In the final scene of Adoor Gopalakrishnan‘s film Shadow Kill (Nizhalkuthu), a young man, dressed in black, sets out to perform his first hanging. The young man, Muthu, is the son of the hereditary executioner of the south Indian principality of Travancore. He is a Gandhian nationalist and pacifist who has made speeches in his village against the death penalty. Yet upon his father’s death, during the night before the execution, Muthu accepts the doom of his descent-even though he knows that the boy around whose neck he is about to place the noose is innocent.

Such an end implies that we have just seen (at the Cinema South Film Festival in Sderot, see my post Cinema of the South: Celebrating Sderot and Kerala) a film about how Muthu wrestles with his heritage, resists, and then accepts it. But in fact it is not Muthu but his father, Kaliyappan, who agonizes, from the story’s first scene to its penultimate one, about having killed an innocent man the last time he was called from his village to perform his office. Emulating his hero, Muthu buys a spinning wheel to spin out string, which is taken to the local jail to be made into rope. It’s Kaliyappan who, like the Greek fate-goddess Atropos, cuts the rope-the rope of his last hanging, whose ashes, burnt in ritual and prayer, are a balm that heals the sick and troubled.

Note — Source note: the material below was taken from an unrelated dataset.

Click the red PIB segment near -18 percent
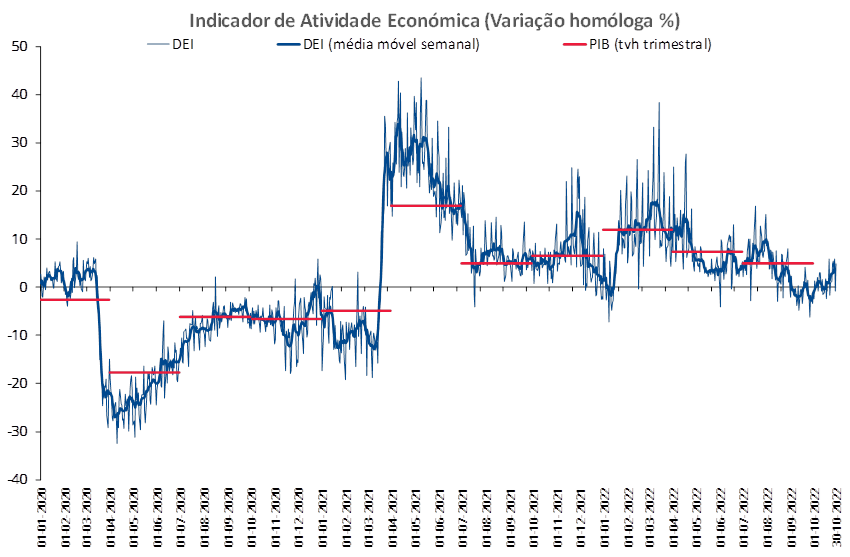[144, 372]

In keeping with tradition, on the night prior to the execution, the king’s police officers ply Kaliyappan with liquor and keep him from sleeping (he must not sleep, because his victim is certainly not sleeping this night) by telling him stories. The story that finally helps keep the elderly executioner awake is about a romance between a young teenage girl and an orphan flutist. The girl asks the boy to teach her to play his instrument; when he leaves her to practice, the girl is attacked, raped, and killed by her brother-in-law, who has developed an uncontrollable passion for her. The flute found in her hands implicates the orphan boy; the girl’s family knows who the real murderer is but protects him.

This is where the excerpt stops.